Apologies for the lack of posts over the last few weeks. Things have been moving forward quickly. We are all about the details now, tile setouts, lighting, door hardware, paver patterns, screen details, carpet selection, cornice resolution and so it goes.
We often discuss here in the office to what level we should go to when documenting. In my experience, you can never really over document, and no matter how far you go there will always be something you don’t describe that needs to be resolved on site.
As each project has a budget (including a consultancy budget), it is not feasible to continue to document forever and a day and produce tens of tens of drawings. In our experience however, it is important to understand at what point in the process you document and what purpose the documentation has.

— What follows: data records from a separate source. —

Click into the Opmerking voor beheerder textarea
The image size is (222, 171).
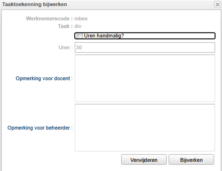[x=145, y=128]
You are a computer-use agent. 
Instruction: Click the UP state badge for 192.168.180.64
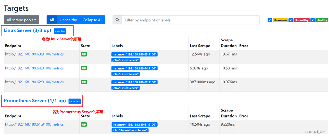coord(84,68)

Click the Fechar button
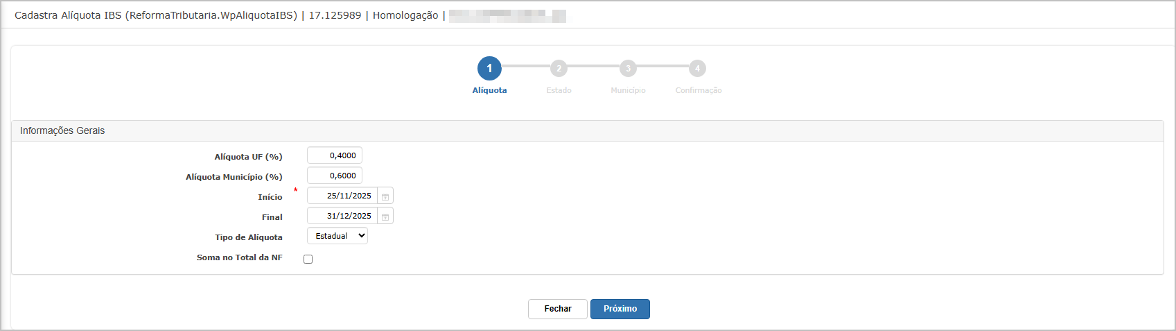point(558,309)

For example, last week we documented (during the build phase) tile setout drawings for the ensuite nominating where tile joints should be, how wall and floor tiles relate to each other and where the starting setout point for the tile feature wall in the room should begin.
This is only being done now for the main reason that, as we often find, the room as built is not exactly the size of the room when documented. We are only talking about 10-20mm here and there, but when setting out tiles this is significant. In other words, any tile setout drawing done at the time of tender would have been a waste of time because the dimensions we were designing to would have been wrong, and subsequently a waste of the clients money for us to do at that time.
In summary, understand when it is the right time to document based on the information available and the detail required at the time. In a case like the above the costs could be determined at tender as the tiles were known as were the details required. Setout has no effect on costs so holding back documenting to this level of detail made sense.
Image above of tiles being laid in the upstairs ensuite.